New Atheism Is Shrinking and It’s Not Entirely Clear Why
Now, there is an eerie unfashionable silence that fashionable media are beginning to notice. For one thing, it is affecting Richard DawkinsAt one time, new atheism was riding a wave! Richard Dawkins, for example, was Cool.
Two decades ago, he and renowned philosopher Daniel Dennett (1942–2024), broadcaster Christopher Hitchens (1949–2011), and neuroscientist Sam Harris were the Four Horsemen of the (New Atheist) apocalypse.
From the publisher of the book, The Four Horsemen (Random House Penguin 2007):
At the dawn of the new atheist movement, the thinkers who became known as “the four horsemen,” the heralds of religion’s unraveling—Christopher Hitchens, Richard Dawkins, Sam Harris, and Daniel Dennett—sat down together over cocktails. What followed was a rigorous, pathbreaking, and enthralling exchange, which has been viewed millions of times since it was first posted on YouTube. This is intellectual inquiry at its best: exhilarating, funny, and unpredictable, sincere and probing, reminding us just how varied and colorful the threads of modern atheism are.
But now there is an eerie silence that fashionable media are beginning to notice.
It didn’t help that Hitchens and Dennett are deceased. But what’s significant is that they were not replaced.
Was it just a flash in the pan that Ayaan Hirsi Ali, a Muslim turned atheist, hung out with the remaining Horsemen for a while? She then became a Christian.
Something seems to have fizzled
It’s not clear that the public is more religious so something else must have happened.
Possibly, people look at the fine-tuning of the universe and realize that there is a God, whether they like it or not. That’s what converted eminent atheist Antony Flew (1923–2010) some years back and he called his subsequent book There Is a God (HarperOne 2008).
I wrote about the decline earlier this year, noting that the void is starting to be filled by people like “Professor Dave” who, unlike Dawkins and Dennett, is not a professor, nor even a Phd.
Atheism’s suicide problem
What I hadn’t run across then was that atheism also has a suicide problem, which certainly won’t help with numbers. At the Huffington Post, Staks Rosch, “a vocal atheist, humanist, progressive, and Jedi” noted, back in 2017:
Depression is a serious problem with in the greater atheist community and far too often, that depression has led to suicide. This is something many of my fellow atheists often don’t like to admit, but it is true.
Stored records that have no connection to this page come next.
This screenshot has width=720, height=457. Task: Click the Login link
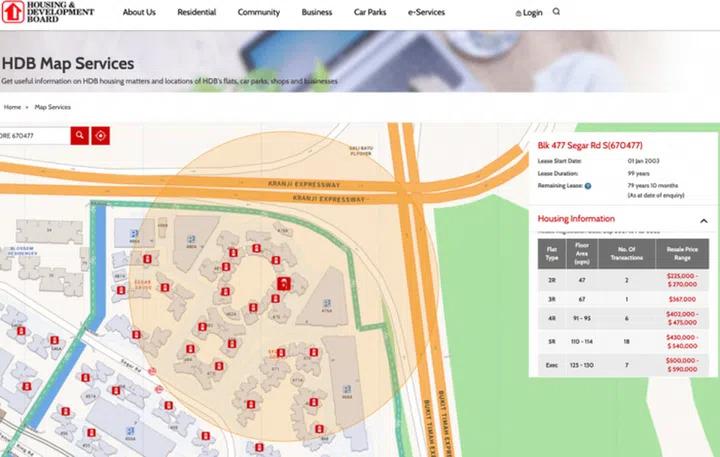pos(529,13)
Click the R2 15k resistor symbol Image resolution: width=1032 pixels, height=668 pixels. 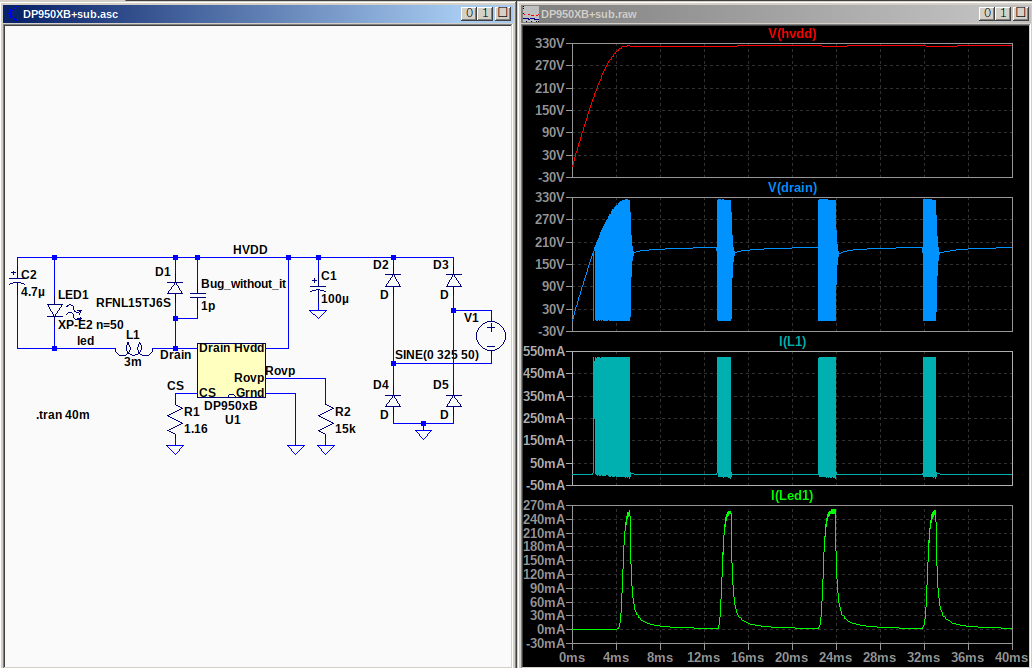(x=326, y=420)
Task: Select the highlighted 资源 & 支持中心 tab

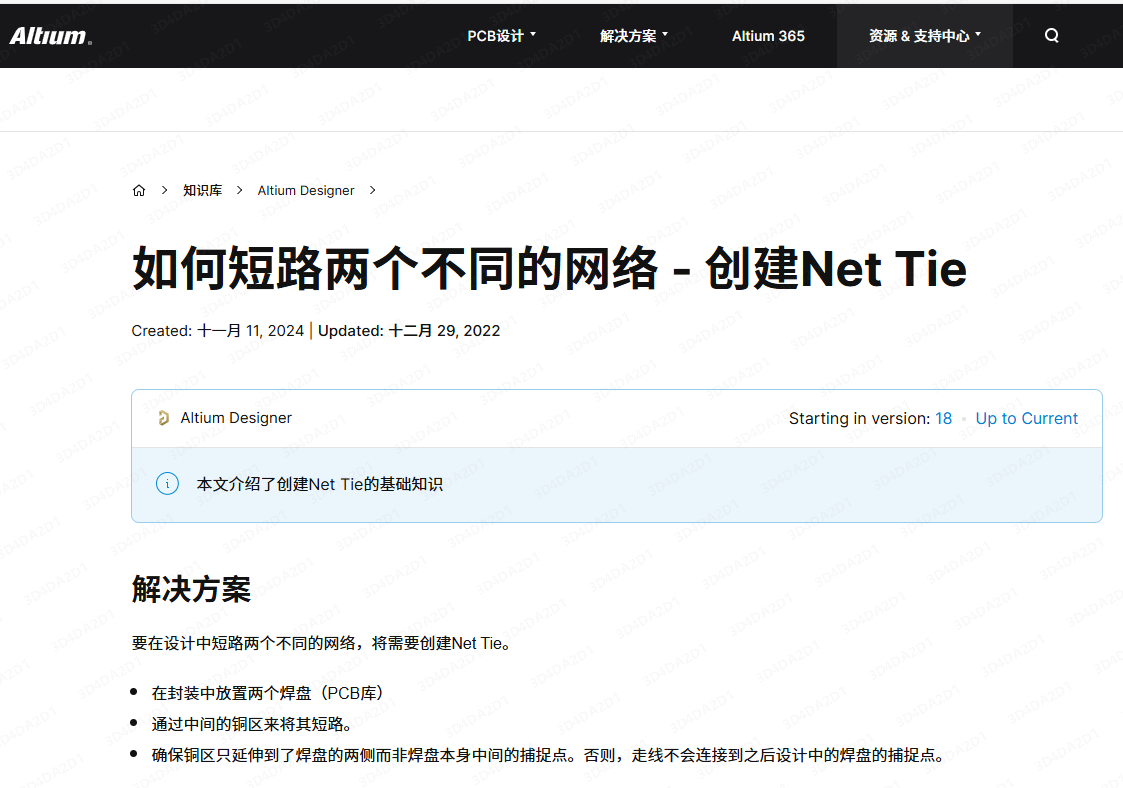Action: (x=924, y=35)
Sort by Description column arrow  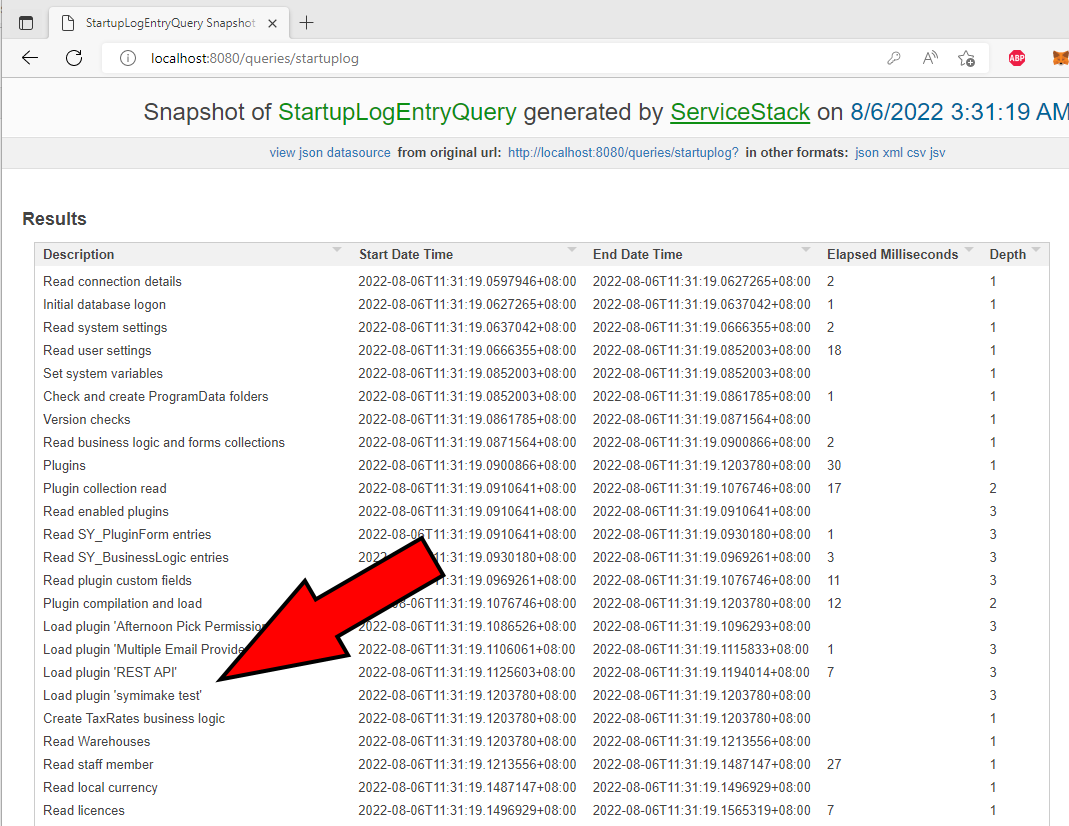coord(337,250)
I know a lot of atheists, myself included, would all like to believe that atheists are happier people than religious believers and in many ways we are. But we also have to accept the reality that in some very important ways we are not.
Characteristically, Rosch blamed people who are not atheists:
There are of course many valid reasons why atheists are sometimes more prone to suicide than religious believers. Interestingly enough, one of those reasons is religious believers themselves. We live in a world dominated by people who often fervently believe ancient superstitions and who many times demonize, harass, ostracize, and disown those who lack belief in those ancient superstitions. Atheists on the receiving end of this treatment are understandably stressed and isolated. They often experience anxiety and depression as a result.
Apparently, atheism does not provide much of a basis for standing up to persecution, even in countries where many have laid down their lives for the right of others to believe whatever they want to.
Trendy media have begun picking up on new atheism’s waning
At The Atlantic, Ross Andersen writes about Dawkins’s final lecture tour of the United States this fall:
Dawkins seems to have lost his sense of proportion. Now that mainstream culture has moved on from big debates about evolution and theism, he no longer has a prominent foe that so perfectly suits his singular talent for explaining the creative power of biology. And so he’s playing whack-a-mole, swinging full strength, and without much discernment, at anything that strikes him as even vaguely irrational. His fans at the Warner Theatre didn’t seem to mind. For all I know, some of them had come with the sole intent of hearing Dawkins weigh in on the latest campus disputes and cancellations. After he took his last bow, the lights went out, and I tried to understand what I was feeling. I didn’t leave the show offended. I wasn’t upset. It was something milder than that. I was bored.
“Richard Dawkins Keeps Shrinking,”
Not Woke
But Andersen’s real concern, it turns out, is that Dawkins is not Woke. He does not think, for example, that Maori beliefs should be taught in science class. Andersen, finger in the wind, takes issue with that. The Woke, it turns out, are no more tolerant of atheists than they are of anyone else with non-Woke views. That may be what finally fells new atheism.